Huizermolen is a post mill in the Netherlands Open Air Museum, Arnhem, Netherlands which was built in 1919 and is in working order.

==History==
The Huizermolen was built c. 1665 at Huizen. It had a single storey roundhouse there. A beam in the mill bore the date 1758. The mill was dismantled in 1916 and re-erected at the Netherlands Open Air Museum, Arnhem in 1919. It was one of the first buildings to be re-erected at the museum. The mill had a roundhouse at this time. In 1949, the mill was repaired using parts from a mill at Mussel, Groningen that had been demolished in 1943. The trestle from that mill was installed, but the mill was not then in working order. At this restoration, the roundhouse was removed.

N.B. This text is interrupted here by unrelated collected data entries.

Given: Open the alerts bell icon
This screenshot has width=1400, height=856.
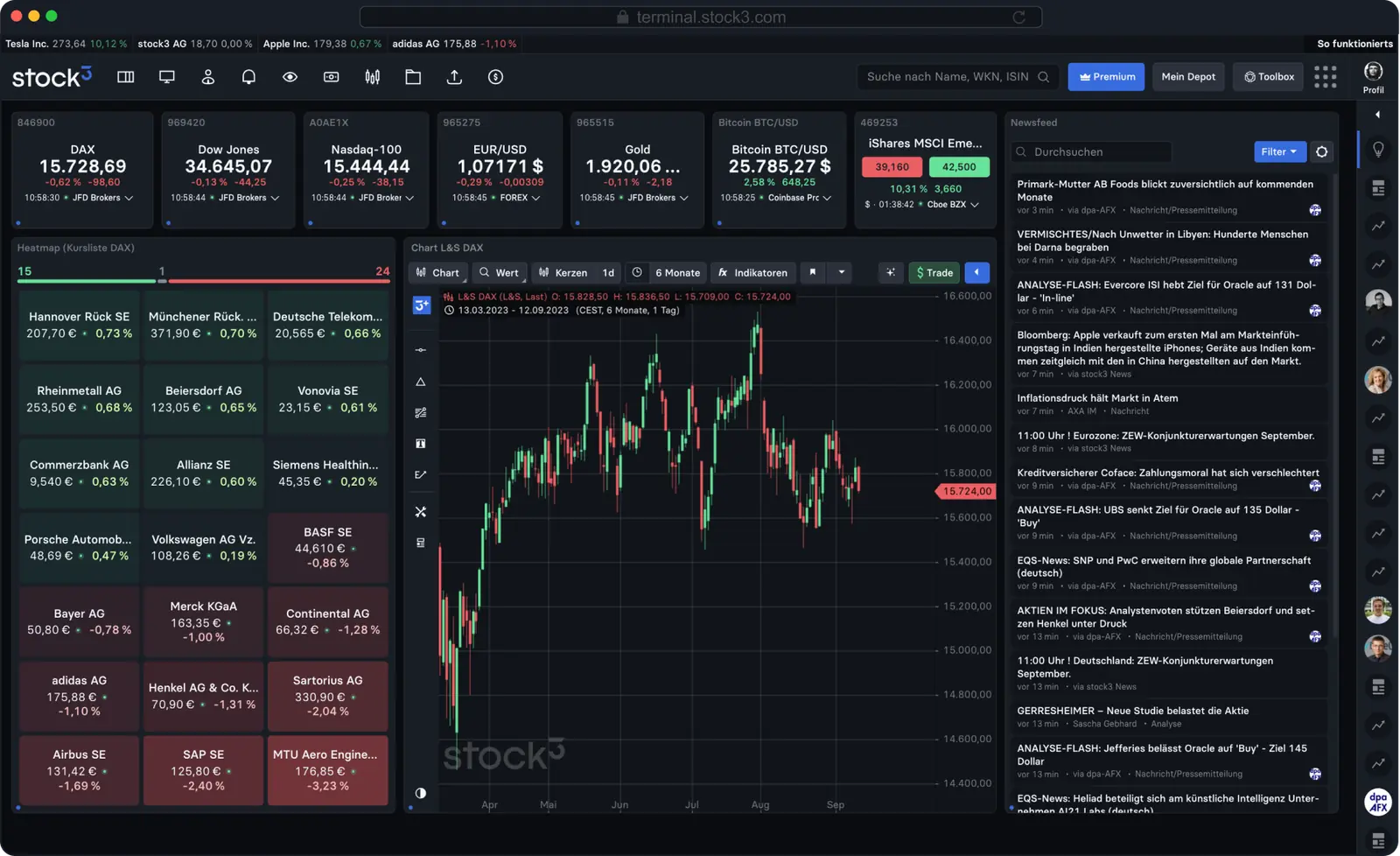Looking at the screenshot, I should 248,77.
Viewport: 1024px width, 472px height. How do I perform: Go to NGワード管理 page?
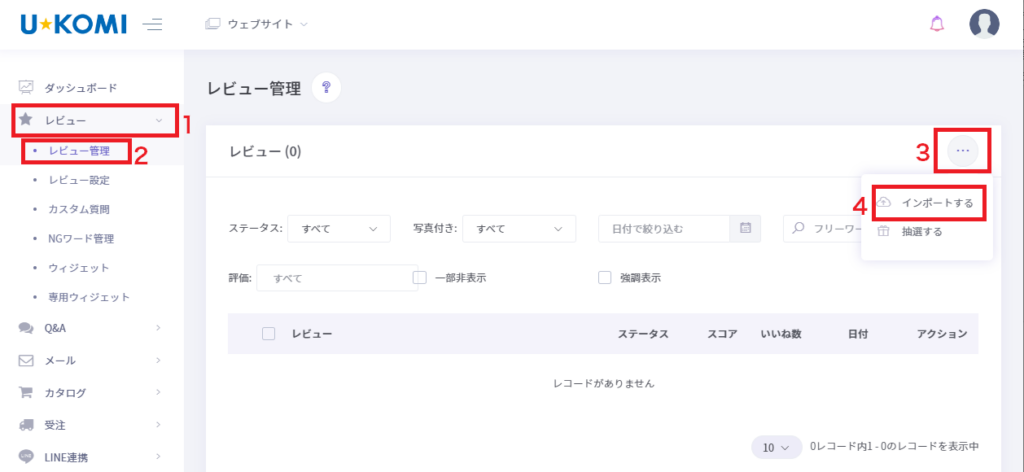click(81, 239)
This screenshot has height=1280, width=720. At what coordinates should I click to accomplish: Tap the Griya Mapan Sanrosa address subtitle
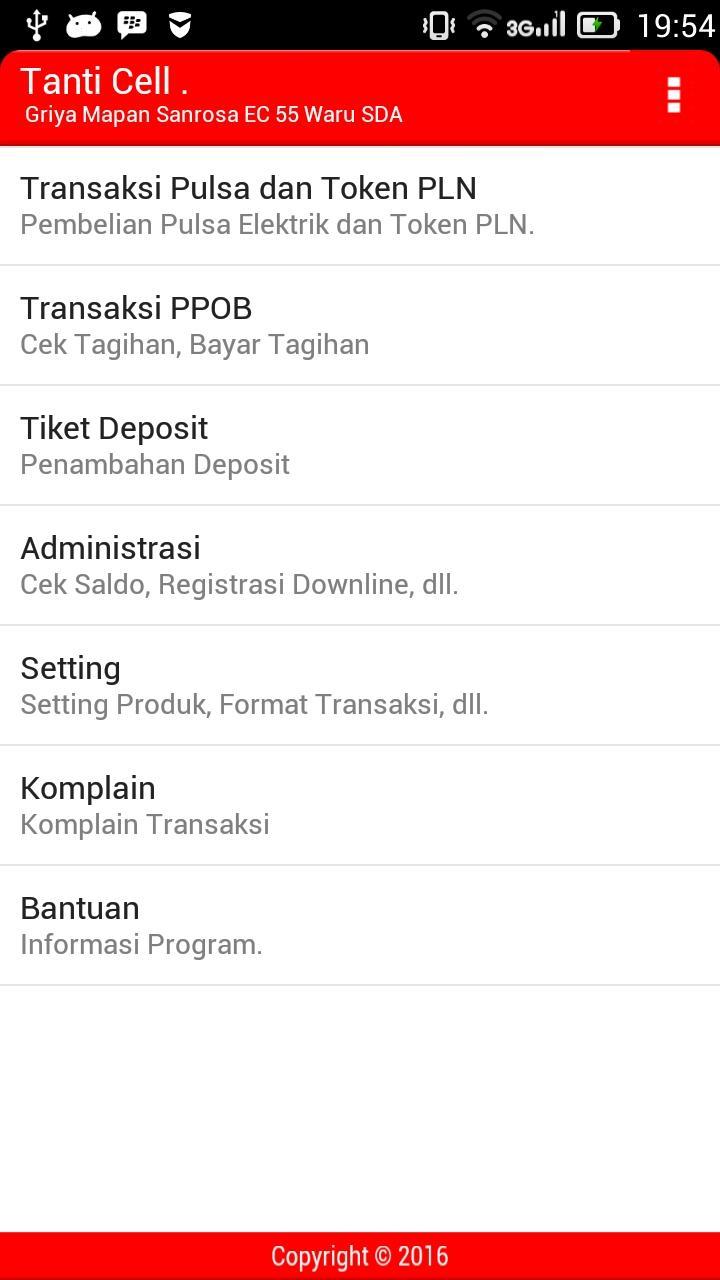pos(213,115)
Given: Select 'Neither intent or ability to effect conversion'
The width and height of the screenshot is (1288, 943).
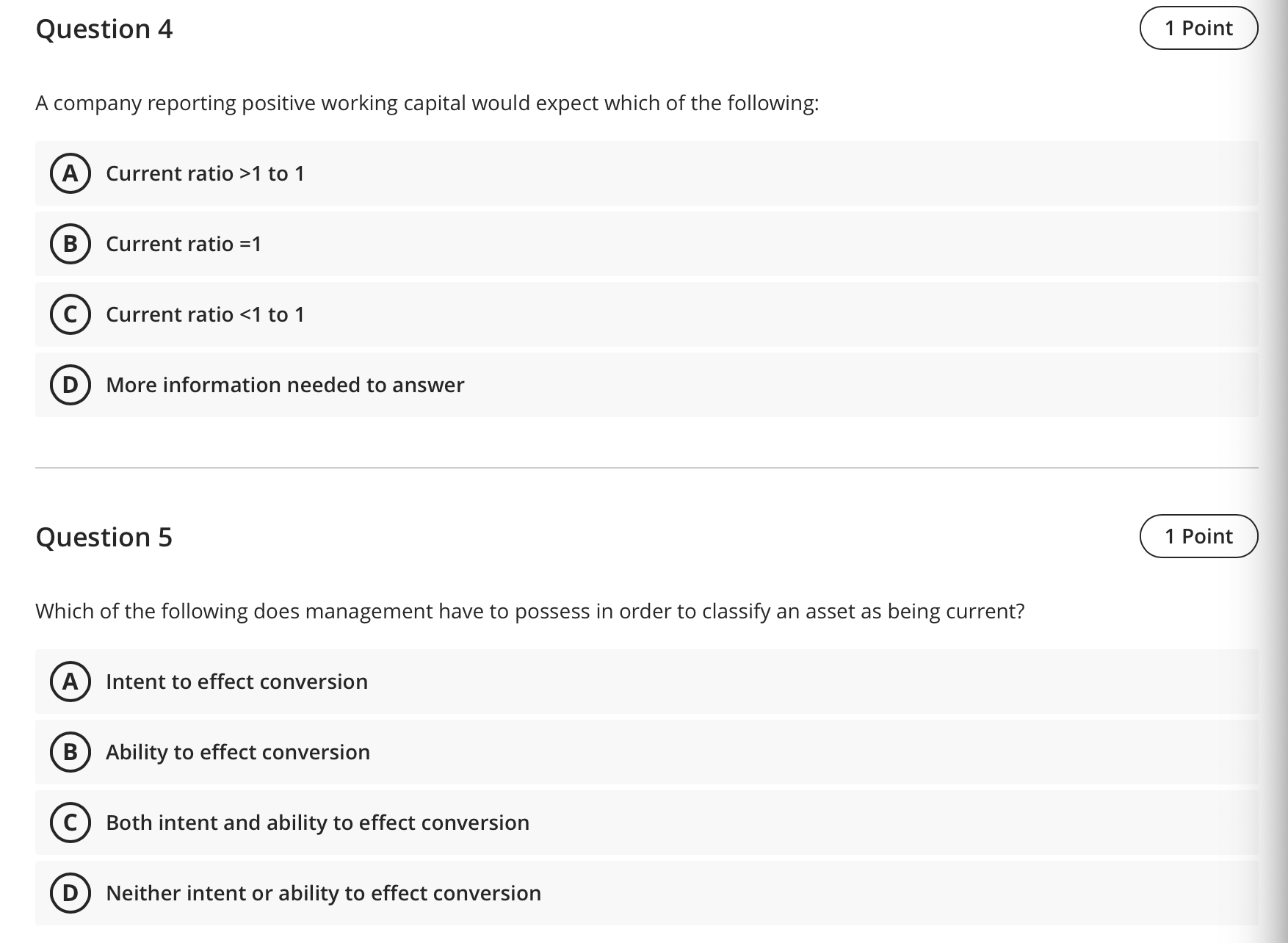Looking at the screenshot, I should (323, 893).
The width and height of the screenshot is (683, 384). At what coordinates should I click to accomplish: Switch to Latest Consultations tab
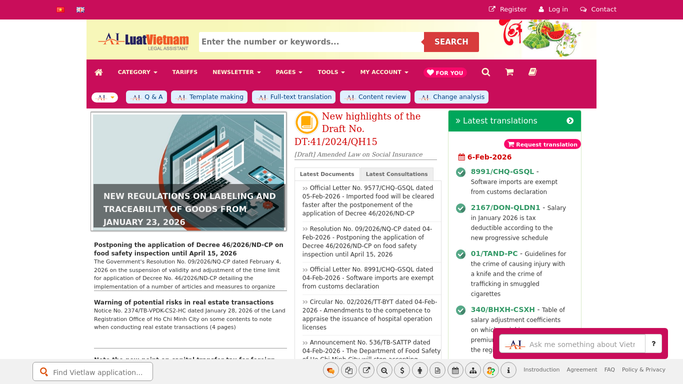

The mill was restored in 1975-76 by millwright De Ruiter of Elspeet, Gelderland. This amounted to a complete rebuild of the mill, with only the trestle being retained from the old mill. A new wooden windshaft and sails were fitted. The mill was in need of a new windshaft and sails in 2011. Restoration began in March 2012. The restored mill was set to work on 26 January 2013.

==Description==

Huizermolen is what the Dutch describe as a "Standerdmolen". It is an open trestle post mill. The mill is winded by tailpole and winch. The sails are Common sails. They have a span of 22.00 m. The sails are carried on a wooden windshaft. The windshaft also carries the brake wheel which has 68 teeth. This drives a lantern pinion stone nut which has 14 staves and drives a pair of 1.50 m Cullen millstones, the brake wheel from the mill at Mussel being retained. The tail wheel has 68 teeth.

==Public access==
Huizermolen is open for external viewing during museum opening times. Access to the mill may generally be gained on Sundays, or whenever the mill is working.

==See also==
Windmills in Arnhem
- De Hoop
- De Kroon

Windmills in the Netherlands Open Air Museum
- Boktjasjker
- Het Fortuyn
- Mijn Genoegen
- Spinnenkop
- Arnhem post mill (1946)
- Arnhem post mill (1989)
- Arnhem smock mill (1960)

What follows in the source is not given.